Perasaan bersalahnya pun hampir hilang saat ini, jika saja sewaktu keluarga kecilnya sudah sampai di rumah Jio tidak memeluk kaki kanannya sambil berkata, “Daddy, no sibuk-sibuk lagi ya? Jio kangeeeen!”

Perasaan bersalahnya itu makin menjadi-jadi saat Ceila, sang adik juga ikut bergabung memeluk kakinya yang lain.

“Cei anen,” ucapnya sambil mengangguk angguk dan menatap Aksa dengan lucu.

Tak tahu harus apa, Aksa menatap Axel yang sedari tadi melihat mereka, Axel hanya tersenyum dan mengangguk. Axel tahu, kedua anaknya merindukan sang ayah, sangat. Terlihat dari perilaku keduanya hari ini yang hanya mau daddy, daddy, dan daddy.

Axel tak masalah dengan itu, ia justru bahagia. Bahagia keluarga kecilnya sangat harmonis sekarang ini.

“Woaaaah!!” lamunan Axel pecah ketika suara teriakan dari Jio dan Ceila terdengar. Rupanya sepasang adik-kakak itu dibawa oleh Aksa ke gendongan secara bersamaan.

Walau berteriak pada awalnya, tapi Jio dan Ceila setelahnya tertawa bersama dengan Aksa, juga Axel yang hanya duduk memandang ketiga insan yang paling berharga untuknya.

Lelaki manis itu membiarkan ketiganya bermain baru setelah jam menunjukkan pukul 5 sore, ia menghentikan keseruan ketiganya dan menyuruh Jio dan Cei untuk segera mandi dan bersih-bersih sebelum larut malam.


“Kak? Anak-anak minta bobo bareng nih.”

Aksa yang awalnya tengah sibuk dengan lirik lagunya menoleh kearah pintu kamar.

Di sana ada Axel, sang suami, yang tengah berdiri dan sudah lengkap dengan piyama beserta putra putrinya yang bersembunyi di balik tubuhnya.

“Ya sini dong, sayang-sayangnya, daddy. Kenapa malah sembunyi dibalik badan papa gitu?”

Setelahnya, kasur milik Aksa dan Axel langsung diserbu ganas oleh Jio maupun Cei. Keduanya berebut untuk mendapatkan tempat di sana.

“Jio, Cei! No berantem! Kasurnya besar, jadi Cei sebelah papa, Jio sebelah daddy. Okay?”

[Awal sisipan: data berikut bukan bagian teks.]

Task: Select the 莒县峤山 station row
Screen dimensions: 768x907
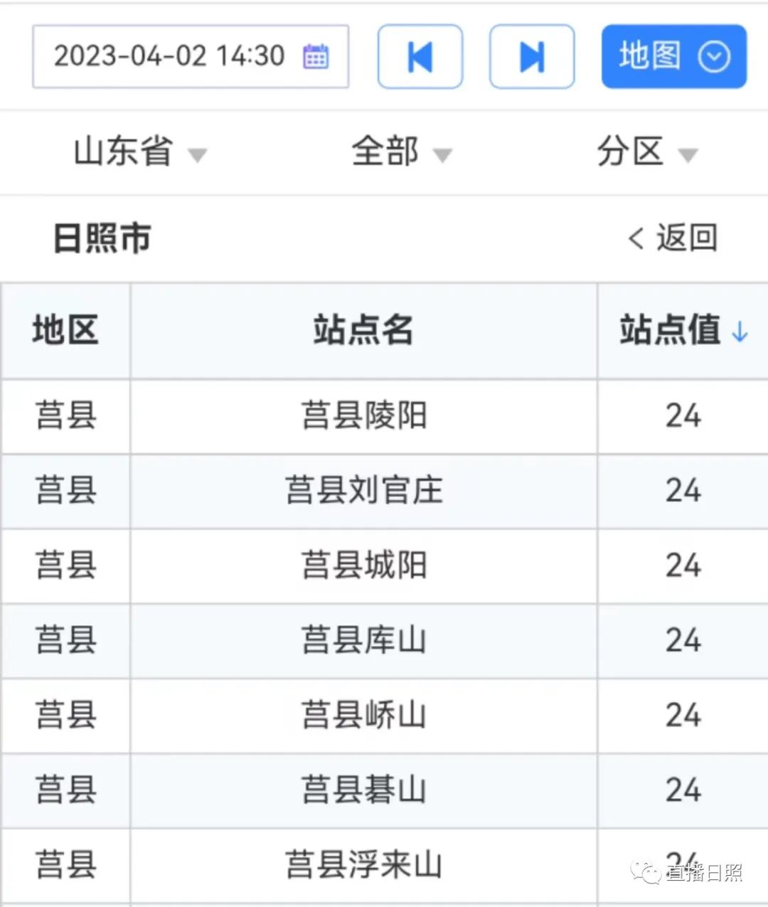Action: [363, 716]
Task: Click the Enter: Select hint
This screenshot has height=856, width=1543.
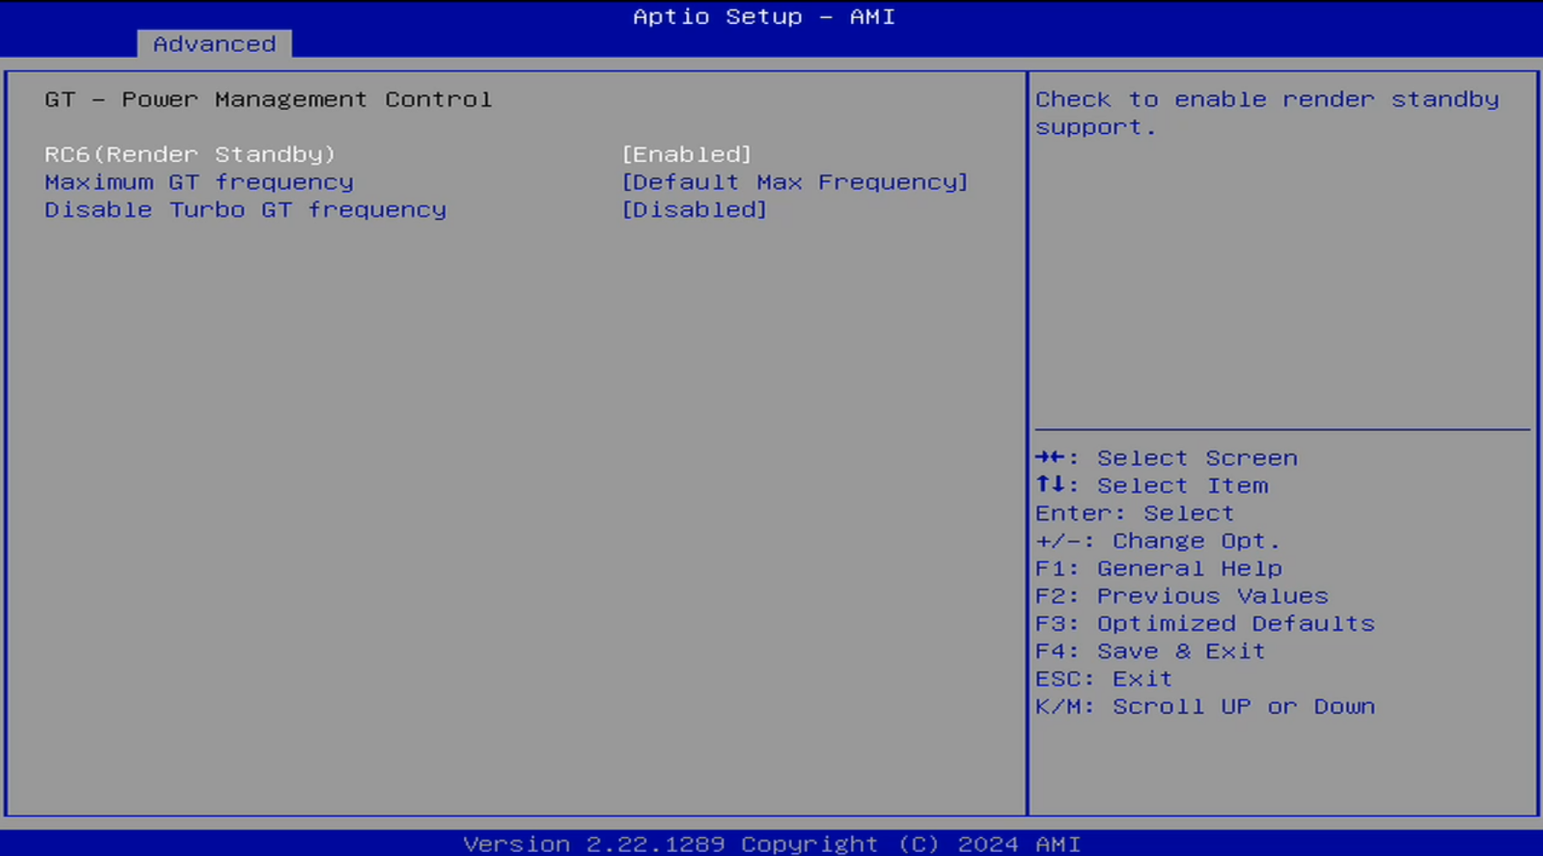Action: (1134, 513)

Ucapan tegas Axel tentu saja langsung dituruti keduanya, mereka menempati tempat yang dikatakan sang papa baru akhirnya Axel ikut duduk di atas kasurnya. Menghimpit kedua anaknya ditengah dirinya dan Aksa.

“Dad, kemalin Jio gambalnya dapet selatus loh!”

“Cei! Ceii uga!”

“Telus Jio juga dibilang pintel sama bu gulu, soalnya Jio bisa jawab matematika.”

“Cei uga!”

“Ih Cei baby ngapain ikut-ikuuut? Kan belum sekolaaaah!”

“Cei! itut!”

Axel dan Aksa hanya tertawa gemas melihat perdebatan keduanya. Mereka heran, bahkan disaat rasa kantuk sudah menyerang Jio dan Ceila, keduanya masih bersemangat untuk sahut-sahutan.

“Pa, Cei ntuk.”

Ketika merasa bahwa Ceila sudah menyenderkan diri pada tubuhnya, Axel pun membenarkan posisi putrinya itu supaya tidur dengan posisi yang nyaman. “Cei udah ngantuk tuh, bobo yuk, Ji?” Axel mengajak sang putra yang masih aktif mengobrol dengan sang daddy.

“Nda mau! Mau sama dad!”

“Eh, ikutin kata papa sayang ya? Bobo, besok main lagi sama daddy, okay?”

“Okay!”

Dan setekahnya Jio memberikan kecupan di pipi Axel dan Aksa bergantian, “Good night, papa and daddy!” dan dibalas kecupan kompak di pipi kanan kirinya, “Good night too, Jio.”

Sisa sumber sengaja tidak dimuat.